Vielen Dank. - Frau Kollegin Harms hat eine Frage.

Herr Minister, da Sie kundgetan haben, dass Sie nicht genau darlegen können, was im Verfassungsgerichtsurteil zur vorrangigen integrativen Beschulung verankert worden ist, frage ich Sie, ob Ihnen bekannt ist, dass niedersächsische Eltern diesen Verfassungsgerichtsbeschluss herbeigeführt haben, und ob Sie willens sind, diesen Verfassungsgerichtsbeschluss in Niedersachsen tatsächlich zu befolgen oder nicht.

Meine zweite Frage richte ich an den Ministerpräsidenten, da er sich diesbezüglich eingemischt hat. Herr Ministerpräsident, gehen Sie davon aus, dass der Verfassungsgerichtssenat, der zur integrativen Beschulung geurteilt hat, allein von grünen Ideologen besetzt worden ist oder dass dieses Verfassungsgerichtsurteil mit sachlicher Begründung zustande gekommen ist?

(Beifall bei den GRÜNEN und bei der SPD)

Vielen Dank. Frau Kollegin Harms, Sie wissen selbst, dass Sie einzelne Kabinettsmitglieder nicht fragen können. Das Kabinett kann frei entscheiden, wer antwortet.

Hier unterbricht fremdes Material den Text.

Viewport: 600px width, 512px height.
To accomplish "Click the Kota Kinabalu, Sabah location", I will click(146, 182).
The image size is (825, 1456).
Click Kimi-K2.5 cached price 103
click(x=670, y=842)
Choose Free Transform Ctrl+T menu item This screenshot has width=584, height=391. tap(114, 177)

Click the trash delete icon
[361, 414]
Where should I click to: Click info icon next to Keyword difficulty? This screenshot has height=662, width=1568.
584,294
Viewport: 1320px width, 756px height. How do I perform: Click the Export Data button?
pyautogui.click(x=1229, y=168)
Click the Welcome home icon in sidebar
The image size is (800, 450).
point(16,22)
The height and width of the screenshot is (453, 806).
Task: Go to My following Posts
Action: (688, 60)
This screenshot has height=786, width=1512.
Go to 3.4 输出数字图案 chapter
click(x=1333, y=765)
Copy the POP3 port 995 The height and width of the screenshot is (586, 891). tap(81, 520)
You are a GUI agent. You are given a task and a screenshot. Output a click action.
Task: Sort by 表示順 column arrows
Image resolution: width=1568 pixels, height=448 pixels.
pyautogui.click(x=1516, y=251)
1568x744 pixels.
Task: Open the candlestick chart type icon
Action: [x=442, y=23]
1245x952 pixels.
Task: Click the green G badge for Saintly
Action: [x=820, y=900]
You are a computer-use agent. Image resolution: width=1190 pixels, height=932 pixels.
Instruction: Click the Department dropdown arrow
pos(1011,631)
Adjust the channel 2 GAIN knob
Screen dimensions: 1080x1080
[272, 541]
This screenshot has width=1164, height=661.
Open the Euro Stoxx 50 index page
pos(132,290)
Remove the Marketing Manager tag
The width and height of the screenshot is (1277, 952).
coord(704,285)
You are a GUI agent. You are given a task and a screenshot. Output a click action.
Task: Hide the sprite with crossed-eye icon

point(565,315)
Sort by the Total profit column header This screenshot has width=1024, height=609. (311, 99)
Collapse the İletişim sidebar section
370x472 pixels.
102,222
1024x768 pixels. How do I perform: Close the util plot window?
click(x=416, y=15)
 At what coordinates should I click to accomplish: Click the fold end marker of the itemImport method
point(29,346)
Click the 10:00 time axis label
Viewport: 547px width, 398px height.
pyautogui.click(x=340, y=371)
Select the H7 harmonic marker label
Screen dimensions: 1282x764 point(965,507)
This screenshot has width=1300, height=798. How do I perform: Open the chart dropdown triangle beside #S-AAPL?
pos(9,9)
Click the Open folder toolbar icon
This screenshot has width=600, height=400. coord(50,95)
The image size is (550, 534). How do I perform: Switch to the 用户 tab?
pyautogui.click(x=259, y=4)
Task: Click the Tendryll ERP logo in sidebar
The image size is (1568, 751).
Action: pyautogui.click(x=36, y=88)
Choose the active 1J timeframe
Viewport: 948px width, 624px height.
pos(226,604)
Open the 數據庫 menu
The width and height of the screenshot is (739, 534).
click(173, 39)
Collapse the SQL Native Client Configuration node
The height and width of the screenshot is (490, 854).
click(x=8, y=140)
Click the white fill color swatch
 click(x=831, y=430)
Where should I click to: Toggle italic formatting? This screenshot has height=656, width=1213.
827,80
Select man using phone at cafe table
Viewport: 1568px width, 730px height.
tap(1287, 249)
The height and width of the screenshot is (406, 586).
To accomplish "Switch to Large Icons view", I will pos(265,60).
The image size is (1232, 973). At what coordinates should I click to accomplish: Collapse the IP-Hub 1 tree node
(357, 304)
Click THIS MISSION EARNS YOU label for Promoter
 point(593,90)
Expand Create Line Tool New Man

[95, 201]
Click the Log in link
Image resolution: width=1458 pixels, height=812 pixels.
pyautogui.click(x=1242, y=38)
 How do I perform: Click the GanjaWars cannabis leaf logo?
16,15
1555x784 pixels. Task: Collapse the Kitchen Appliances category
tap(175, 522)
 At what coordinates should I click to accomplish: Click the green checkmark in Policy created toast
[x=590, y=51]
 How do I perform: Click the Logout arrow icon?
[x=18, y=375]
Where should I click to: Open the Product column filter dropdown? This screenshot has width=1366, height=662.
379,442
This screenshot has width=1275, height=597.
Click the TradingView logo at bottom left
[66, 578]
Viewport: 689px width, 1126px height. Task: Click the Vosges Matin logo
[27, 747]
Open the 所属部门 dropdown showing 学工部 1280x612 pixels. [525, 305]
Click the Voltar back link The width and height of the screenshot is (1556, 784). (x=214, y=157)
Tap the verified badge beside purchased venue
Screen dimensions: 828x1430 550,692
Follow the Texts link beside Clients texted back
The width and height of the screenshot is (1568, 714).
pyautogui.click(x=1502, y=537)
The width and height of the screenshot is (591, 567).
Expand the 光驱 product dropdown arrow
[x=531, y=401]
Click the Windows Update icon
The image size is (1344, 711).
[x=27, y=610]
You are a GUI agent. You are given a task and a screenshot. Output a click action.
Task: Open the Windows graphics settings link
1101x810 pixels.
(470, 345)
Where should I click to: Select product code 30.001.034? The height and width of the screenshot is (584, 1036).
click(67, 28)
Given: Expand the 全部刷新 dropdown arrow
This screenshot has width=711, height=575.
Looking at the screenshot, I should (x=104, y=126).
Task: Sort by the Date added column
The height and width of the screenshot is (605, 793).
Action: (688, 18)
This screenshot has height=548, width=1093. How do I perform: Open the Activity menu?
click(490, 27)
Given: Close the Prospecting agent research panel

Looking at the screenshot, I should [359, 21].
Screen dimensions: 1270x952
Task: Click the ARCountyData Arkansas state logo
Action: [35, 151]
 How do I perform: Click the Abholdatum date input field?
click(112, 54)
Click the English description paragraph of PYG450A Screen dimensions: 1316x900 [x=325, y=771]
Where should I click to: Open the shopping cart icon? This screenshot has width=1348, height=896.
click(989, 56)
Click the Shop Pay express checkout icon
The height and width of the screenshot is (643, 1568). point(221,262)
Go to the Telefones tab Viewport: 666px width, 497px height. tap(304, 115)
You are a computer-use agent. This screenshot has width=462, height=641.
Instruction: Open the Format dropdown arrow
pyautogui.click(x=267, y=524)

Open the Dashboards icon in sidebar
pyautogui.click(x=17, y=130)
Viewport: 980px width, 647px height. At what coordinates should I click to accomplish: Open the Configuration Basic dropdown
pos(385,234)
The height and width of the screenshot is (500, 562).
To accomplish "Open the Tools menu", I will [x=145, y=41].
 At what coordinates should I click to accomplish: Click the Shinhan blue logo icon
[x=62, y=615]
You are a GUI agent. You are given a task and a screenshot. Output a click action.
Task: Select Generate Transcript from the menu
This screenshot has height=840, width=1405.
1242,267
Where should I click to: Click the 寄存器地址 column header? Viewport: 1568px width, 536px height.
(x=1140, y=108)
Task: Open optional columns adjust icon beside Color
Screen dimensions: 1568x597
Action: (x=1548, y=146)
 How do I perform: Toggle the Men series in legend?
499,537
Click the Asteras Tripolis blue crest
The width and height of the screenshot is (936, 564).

Herr Minister, bitte schön!

Herr Präsident! Meine Damen und Herren! Das Verfassungsgerichtsurteil stammt aus dem Jahre 1996. Es war eine mir sogar namentlich bekannte Göttinger Familie, die das Urteil letztgültig angestrengt hat. Bereits vor 1996 - ich glaube, es war 1993 - gab es hier eine schulgesetzliche Änderung gerade auch in Richtung der Möglichkeit der Schaffung von Integrationsklassen. Ich gehe davon aus, dass das Verfassungsgericht, und zwar der Senat, der seinerzeit tätig gewesen ist, unabhängig war.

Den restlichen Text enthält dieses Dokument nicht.